Me quedé mirándolo con los ojos entrecerrados, odiando la forma en que se reía descaradamente de mi enfado, odiando más aún que una parte traidora de mí empezara a encontrarlo menos insoportable.
Agarré el cuenco de estofado con más brusquedad de la necesaria y me lo acerqué. El aroma a carne y especias me recordó lo hambrienta que estaba. Di una cucharada, intentando ignorar su mirada fija en mí.
—A ver… cuéntame. —Hak se recostó contra el respaldo, estudiándome con esa intensidad burlona que me ponía los nervios de punta—. ¿Querías huir así, al bosque? ¿O pensabas enamorar a un oso?
Me quedé con la cuchara a medio camino, atrapada entre la indignación y la sorpresa absoluta.
—Qué… —el rubor me trepó al cuello como fuego líquido—. ¡Idiota!
Dejé el cuenco de golpe, agarré el trozo de pan que me quedaba y se lo lancé con toda la fuerza que la rabia me concedió.
Hak lo atrapó al vuelo con una mano, sin apartar los ojos de mí. Lo olió con exageración teatral, inhaló profundo como si fuera el manjar más exquisito del reino, y se lo llevó a la boca con una calma que rayaba en lo insultante.
—Mmm… delicioso. —Masticó despacio, saboreando cada segundo de mi furia—. Si todos tus ataques son así, cervatillo, creo que voy a sobrevivir a esta guardia sin un rasguño.
—Ojalá te atragantes —le espeté, volviendo a agarrar el cuenco con rabia y dándole otra cucharada furiosa.
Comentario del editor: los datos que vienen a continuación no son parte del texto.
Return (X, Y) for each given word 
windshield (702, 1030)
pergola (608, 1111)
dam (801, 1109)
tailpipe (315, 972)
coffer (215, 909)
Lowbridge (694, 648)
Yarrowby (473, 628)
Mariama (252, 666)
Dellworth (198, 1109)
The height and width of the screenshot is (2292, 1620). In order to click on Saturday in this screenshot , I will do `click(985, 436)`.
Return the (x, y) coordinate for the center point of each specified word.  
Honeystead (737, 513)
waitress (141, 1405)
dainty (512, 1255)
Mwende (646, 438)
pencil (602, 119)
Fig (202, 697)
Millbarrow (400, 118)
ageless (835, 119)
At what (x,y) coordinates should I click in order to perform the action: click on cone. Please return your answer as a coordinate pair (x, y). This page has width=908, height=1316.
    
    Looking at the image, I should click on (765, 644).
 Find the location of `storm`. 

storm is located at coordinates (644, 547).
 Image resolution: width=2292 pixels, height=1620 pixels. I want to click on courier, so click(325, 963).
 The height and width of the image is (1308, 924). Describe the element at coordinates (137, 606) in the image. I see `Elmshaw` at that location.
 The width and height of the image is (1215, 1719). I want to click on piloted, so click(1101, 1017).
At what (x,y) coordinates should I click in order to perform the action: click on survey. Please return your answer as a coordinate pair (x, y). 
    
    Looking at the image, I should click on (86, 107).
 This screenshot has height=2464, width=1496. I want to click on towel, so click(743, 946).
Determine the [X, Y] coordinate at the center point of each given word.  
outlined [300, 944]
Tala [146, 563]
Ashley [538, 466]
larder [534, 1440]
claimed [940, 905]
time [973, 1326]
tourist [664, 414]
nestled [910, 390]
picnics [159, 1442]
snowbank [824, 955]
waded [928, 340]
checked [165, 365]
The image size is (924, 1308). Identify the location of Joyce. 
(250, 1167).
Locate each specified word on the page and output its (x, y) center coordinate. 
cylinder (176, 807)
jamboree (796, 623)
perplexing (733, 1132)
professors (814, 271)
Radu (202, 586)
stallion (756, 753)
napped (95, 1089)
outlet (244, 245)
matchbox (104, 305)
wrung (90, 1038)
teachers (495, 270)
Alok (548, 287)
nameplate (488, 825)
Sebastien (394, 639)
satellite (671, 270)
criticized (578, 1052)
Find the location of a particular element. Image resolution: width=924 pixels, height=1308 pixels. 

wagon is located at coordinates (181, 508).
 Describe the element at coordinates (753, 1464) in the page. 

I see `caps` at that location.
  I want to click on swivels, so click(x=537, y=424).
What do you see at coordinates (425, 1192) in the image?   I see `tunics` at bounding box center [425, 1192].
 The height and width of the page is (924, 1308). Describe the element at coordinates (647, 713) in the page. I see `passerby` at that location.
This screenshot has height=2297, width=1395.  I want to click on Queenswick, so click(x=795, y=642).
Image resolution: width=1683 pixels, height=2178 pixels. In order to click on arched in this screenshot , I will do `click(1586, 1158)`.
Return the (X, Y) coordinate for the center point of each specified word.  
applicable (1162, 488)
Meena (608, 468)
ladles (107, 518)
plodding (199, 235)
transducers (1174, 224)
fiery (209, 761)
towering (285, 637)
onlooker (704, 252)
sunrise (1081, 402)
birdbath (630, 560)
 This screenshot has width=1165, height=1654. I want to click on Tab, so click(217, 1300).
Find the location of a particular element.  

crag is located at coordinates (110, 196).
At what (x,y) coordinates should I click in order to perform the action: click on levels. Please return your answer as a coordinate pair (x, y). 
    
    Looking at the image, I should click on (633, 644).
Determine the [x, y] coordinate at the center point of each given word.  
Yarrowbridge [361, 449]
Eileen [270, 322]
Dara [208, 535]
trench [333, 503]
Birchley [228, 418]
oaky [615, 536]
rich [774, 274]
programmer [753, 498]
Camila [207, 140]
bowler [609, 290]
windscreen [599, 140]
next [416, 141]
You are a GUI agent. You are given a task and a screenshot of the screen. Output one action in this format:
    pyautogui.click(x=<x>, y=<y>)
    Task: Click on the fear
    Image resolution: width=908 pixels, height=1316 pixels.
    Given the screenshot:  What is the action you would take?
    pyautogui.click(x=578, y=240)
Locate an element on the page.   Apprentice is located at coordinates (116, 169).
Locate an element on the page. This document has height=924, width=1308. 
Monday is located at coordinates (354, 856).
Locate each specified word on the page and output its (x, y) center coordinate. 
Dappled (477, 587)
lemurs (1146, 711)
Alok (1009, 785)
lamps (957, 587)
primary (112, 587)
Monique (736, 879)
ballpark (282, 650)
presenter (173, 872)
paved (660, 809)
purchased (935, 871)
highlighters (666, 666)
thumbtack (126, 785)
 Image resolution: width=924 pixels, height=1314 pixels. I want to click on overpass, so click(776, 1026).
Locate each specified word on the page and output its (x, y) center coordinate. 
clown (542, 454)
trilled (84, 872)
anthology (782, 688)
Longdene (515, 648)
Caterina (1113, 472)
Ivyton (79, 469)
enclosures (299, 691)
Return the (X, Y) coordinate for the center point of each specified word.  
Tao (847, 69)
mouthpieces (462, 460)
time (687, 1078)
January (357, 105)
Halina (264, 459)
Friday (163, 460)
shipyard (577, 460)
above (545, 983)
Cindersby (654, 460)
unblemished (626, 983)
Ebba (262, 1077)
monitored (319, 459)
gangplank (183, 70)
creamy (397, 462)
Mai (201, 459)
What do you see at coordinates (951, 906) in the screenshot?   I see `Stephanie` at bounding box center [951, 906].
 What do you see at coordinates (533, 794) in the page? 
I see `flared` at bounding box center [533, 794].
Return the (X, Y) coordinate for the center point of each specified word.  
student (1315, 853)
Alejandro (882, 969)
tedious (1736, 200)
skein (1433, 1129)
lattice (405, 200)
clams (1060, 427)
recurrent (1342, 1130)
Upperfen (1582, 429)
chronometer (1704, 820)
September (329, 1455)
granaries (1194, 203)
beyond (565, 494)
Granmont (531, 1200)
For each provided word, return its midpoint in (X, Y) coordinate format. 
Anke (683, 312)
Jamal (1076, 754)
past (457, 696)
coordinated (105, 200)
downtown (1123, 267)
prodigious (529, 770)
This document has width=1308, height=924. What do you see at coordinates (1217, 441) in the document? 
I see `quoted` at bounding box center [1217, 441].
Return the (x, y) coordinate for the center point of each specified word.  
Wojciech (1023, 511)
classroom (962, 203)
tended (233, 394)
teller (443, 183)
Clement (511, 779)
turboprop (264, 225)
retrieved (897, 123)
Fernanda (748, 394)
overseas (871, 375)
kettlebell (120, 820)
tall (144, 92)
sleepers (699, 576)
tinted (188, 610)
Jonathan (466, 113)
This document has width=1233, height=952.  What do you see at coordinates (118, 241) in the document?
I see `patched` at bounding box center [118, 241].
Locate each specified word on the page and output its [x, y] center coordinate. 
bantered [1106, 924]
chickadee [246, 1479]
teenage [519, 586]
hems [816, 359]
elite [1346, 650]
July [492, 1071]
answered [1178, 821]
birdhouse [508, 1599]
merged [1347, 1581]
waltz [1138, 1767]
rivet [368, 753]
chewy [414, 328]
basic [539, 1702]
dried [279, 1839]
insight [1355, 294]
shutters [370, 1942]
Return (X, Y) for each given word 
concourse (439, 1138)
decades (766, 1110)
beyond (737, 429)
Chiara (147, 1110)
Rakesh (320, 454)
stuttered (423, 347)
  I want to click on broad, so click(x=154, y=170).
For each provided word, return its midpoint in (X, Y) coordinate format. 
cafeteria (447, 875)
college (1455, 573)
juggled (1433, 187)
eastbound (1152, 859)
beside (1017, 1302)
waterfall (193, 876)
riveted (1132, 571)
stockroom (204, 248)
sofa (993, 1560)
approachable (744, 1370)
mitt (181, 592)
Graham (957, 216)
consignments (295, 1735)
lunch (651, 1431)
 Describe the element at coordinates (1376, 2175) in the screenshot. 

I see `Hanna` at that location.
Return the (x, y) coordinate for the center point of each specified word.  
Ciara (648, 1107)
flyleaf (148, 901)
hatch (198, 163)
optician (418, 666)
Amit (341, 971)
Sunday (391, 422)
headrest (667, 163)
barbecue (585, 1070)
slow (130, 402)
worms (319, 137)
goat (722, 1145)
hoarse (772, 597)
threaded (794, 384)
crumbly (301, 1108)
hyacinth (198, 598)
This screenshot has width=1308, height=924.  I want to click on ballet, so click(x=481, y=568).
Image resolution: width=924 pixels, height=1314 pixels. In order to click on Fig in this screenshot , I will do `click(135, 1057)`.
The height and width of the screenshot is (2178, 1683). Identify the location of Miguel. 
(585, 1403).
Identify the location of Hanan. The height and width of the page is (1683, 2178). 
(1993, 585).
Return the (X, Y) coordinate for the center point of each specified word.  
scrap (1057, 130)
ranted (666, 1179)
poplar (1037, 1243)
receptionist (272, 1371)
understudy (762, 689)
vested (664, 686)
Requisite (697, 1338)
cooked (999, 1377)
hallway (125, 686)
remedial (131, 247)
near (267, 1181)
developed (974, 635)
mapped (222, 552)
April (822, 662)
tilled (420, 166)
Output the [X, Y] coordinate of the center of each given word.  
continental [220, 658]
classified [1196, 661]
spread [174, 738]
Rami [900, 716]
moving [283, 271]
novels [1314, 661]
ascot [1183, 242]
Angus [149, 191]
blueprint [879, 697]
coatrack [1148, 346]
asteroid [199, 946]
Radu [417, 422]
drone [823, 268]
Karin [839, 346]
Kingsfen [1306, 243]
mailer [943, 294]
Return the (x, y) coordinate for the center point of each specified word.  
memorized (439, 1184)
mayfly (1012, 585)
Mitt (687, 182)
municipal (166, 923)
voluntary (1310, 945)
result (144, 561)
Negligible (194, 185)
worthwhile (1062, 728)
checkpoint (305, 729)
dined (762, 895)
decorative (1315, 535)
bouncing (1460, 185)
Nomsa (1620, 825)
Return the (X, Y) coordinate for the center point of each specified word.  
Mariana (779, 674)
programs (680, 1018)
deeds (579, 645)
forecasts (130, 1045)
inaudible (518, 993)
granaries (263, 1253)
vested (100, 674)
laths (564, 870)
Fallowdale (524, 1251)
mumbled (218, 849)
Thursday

Él rió, esa carcajada grave que le nacía del pecho y reverberaba en el aire como un trueno lejano. Se inclinó hacia adelante, apoyando los codos en las rodillas, acortando la distancia entre nosotros con una facilidad que me erizaba la piel.
—Admito que tienes más genio que muchas guerreras del Norte. Y eso que ellas al menos saben compartir la comida en lugar de usarla como arma.